SOCIETELes mères des lycéens humiliés à Mantes-la-Jolie réclament justice

Mantes-la-Jolie : Les mères des lycéens humiliés il y a un an réclament justice

SOCIETELes mères des 151 adolescents humiliés par des policiers à Mantes-la-Jolie (Yvelines) appellent à une marche à Paris, dimanche
Floréal Hernandez

F.H. avec AFP

L'essentiel

  • Une vidéo des ados agenouillés tournée par un policier avec le commentaire « voilà une classe qui se tient sage » avait été diffusée sur les réseaux sociaux et attisée la polémique.
  • Le Collectif de défense des jeunes Mantois appelle à marcher dimanche à Paris du quartier Barbès à la place de la République « contre l’arbitraire policier » et « pour la justice et la dignité ».
  • Une enquête administrative a conclu à l’absence de « comportements déviants de la part des policiers ».

Cent cinquante-et-un adolescents à genoux, les mains sur la tête sous le regard des policiers. Il y a un an, le 6 décembre 2018 au matin, ces images, aux abords de deux lycées de Mantes-la-Jolie (Yvelines) après trois jours de heurts et de dégradations en marge du mouvement de protestation lycéen, avaient provoqué un tollé et l'émoi.

L’image a fait le tour des réseaux sociaux : ces jeunes filles et garçons, âgés de 12 à 21 ans, à genoux, tête baissée, mains sur la tête, dans un jardin privé et l’arrière-cour d’une association, tenus en respect par des policiers avant d’être dispatchés dans des commissariats.
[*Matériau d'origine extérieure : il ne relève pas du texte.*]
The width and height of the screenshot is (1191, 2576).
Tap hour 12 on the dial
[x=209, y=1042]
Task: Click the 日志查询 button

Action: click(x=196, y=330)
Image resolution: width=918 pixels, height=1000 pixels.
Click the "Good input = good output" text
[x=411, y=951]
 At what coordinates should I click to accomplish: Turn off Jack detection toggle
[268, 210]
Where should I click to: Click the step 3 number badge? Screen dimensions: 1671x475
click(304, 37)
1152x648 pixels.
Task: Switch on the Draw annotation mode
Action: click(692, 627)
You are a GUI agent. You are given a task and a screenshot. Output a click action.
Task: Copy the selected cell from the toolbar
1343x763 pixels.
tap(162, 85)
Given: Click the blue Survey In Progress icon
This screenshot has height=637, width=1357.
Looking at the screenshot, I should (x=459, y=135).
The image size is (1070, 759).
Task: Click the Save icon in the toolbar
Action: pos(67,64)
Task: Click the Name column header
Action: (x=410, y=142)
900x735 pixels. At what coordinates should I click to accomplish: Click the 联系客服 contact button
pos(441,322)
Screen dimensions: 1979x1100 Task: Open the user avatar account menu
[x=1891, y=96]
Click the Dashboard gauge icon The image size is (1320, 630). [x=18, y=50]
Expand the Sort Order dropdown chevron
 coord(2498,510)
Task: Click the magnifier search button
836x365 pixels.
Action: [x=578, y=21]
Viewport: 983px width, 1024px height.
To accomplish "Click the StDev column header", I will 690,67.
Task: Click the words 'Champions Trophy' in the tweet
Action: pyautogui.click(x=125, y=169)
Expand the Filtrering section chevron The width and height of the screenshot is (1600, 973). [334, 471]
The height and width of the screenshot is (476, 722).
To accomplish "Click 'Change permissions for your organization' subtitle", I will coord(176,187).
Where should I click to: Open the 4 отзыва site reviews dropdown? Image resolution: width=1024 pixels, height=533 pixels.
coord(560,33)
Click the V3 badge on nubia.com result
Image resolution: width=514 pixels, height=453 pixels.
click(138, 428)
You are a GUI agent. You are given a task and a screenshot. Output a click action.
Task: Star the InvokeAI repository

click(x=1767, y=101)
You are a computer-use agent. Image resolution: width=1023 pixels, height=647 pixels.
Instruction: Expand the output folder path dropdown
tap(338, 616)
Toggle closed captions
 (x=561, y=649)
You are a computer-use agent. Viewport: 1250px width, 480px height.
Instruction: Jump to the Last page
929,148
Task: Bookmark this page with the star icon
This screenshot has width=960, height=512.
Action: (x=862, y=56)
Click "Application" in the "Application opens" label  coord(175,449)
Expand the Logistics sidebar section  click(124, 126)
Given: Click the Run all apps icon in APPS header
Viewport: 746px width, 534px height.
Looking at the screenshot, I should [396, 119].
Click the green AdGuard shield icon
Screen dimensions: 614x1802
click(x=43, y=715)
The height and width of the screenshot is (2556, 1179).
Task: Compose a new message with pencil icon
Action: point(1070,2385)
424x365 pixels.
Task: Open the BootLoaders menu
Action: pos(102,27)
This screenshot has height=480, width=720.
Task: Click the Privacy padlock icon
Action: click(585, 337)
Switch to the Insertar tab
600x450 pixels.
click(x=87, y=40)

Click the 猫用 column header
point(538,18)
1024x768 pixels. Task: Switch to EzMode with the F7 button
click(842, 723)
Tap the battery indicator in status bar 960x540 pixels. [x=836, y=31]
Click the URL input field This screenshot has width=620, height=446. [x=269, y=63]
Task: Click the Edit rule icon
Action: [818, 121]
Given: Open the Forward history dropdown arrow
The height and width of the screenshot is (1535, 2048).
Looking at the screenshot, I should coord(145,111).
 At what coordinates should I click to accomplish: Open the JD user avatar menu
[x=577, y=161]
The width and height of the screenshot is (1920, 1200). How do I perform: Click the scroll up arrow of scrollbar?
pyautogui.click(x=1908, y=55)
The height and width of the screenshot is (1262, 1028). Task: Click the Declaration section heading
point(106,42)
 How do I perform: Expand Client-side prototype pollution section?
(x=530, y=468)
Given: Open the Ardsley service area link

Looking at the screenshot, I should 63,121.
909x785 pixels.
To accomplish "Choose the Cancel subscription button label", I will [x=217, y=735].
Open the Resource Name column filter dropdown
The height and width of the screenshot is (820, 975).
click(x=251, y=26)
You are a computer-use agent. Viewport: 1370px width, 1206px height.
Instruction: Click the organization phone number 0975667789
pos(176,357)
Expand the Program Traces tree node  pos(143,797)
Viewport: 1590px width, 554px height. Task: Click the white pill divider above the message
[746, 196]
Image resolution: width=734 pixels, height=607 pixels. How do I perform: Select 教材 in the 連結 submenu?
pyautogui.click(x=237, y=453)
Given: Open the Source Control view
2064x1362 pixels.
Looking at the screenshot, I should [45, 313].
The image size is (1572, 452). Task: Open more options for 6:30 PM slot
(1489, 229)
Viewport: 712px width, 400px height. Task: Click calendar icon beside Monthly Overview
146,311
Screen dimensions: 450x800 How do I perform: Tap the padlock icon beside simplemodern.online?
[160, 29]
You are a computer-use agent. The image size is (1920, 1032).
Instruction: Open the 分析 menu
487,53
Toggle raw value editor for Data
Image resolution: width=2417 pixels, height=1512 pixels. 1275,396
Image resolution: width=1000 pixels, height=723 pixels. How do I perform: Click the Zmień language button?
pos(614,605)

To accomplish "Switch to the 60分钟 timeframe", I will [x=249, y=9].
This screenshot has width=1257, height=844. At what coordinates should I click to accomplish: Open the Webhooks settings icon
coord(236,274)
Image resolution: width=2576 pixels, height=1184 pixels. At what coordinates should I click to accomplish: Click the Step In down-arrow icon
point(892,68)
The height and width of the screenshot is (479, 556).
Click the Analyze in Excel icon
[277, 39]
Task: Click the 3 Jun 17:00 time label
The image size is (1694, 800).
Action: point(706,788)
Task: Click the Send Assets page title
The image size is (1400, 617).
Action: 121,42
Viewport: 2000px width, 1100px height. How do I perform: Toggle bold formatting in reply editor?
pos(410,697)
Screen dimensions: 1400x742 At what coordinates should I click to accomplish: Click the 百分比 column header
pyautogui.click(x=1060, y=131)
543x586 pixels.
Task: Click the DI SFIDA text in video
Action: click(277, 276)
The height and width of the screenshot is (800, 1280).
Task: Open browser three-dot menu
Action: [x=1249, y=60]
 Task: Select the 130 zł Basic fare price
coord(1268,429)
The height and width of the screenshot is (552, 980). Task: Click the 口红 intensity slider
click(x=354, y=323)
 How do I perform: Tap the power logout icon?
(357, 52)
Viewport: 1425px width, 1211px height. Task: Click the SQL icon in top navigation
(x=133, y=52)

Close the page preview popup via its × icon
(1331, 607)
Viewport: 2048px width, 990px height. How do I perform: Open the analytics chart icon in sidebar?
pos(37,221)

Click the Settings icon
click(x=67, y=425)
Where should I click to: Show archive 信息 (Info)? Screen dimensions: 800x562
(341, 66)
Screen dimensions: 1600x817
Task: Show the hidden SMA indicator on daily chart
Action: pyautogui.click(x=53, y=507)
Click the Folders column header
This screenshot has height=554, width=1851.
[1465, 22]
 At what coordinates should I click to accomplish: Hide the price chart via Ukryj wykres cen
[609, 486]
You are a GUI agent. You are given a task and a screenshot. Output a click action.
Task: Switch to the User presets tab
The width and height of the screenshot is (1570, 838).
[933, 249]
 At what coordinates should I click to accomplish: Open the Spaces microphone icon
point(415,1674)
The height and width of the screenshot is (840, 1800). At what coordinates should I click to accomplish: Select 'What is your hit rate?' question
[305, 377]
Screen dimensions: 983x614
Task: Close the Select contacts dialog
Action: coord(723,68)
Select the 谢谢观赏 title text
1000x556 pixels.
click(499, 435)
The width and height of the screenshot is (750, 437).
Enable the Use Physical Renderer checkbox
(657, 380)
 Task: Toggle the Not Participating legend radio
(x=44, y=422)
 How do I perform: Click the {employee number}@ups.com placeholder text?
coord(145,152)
Une vidéo tournée par un policier avec le commentaire « voilà une classe qui se tient sage », diffusée quelques heures plus tard, achève d’attiser la polémique.

Le fils de Myriam (elle se présente sous son seul prénom) est « resté agenouillé pendant trois heures et demie » avant de passer dans trois commissariats différents puis d’être finalement interrogé. Mais « sans avocat ni être filmé, ce qui annule la procédure normalement », relève la mère de l’adolescent, 16 ans aujourd’hui, qui n’a finalement pas été poursuivi.

Une intervention « nécessaire » selon un syndicat de police

« Les gens, quand ils voient les enfants à genoux, ils voient des jeunes de banlieue qui ont cassé. Et quand vous leur dites que ce n’est pas vrai, qu’ils sont ressortis avec des rappels à la loi pour plus de 90 % des enfants, ils disent : “Oui, mais il y a forcément quelque chose qui ne va pas” », peste Myriam. Soad Dahoumane, mère d’un lycéen, affirme que « la grosse majorité » sortait du lycée pour déjeuner, comme son fils. « C’est une minorité qui a foutu la zizanie devant le lycée et en fait, tout le monde a pris ! ».

Sollicitée par l’AFP, la direction de la police des Yvelines n’a pas souhaité s’exprimer, mais le syndicat Unsa Police a tenu à rappeler que « cela faisait plusieurs jours que de nombreux jeunes présents devant les établissements scolaires mettaient en danger leur intégrité physique et celle des habitants ». Pour le syndicat, l’intervention était « nécessaire » : « en face de 150 jeunes », les forces de l’ordre ont « figé la situation », pas pour « faire un exemple » mais pour pouvoir ultérieurement « déterminer le degré d’implication de chacun ».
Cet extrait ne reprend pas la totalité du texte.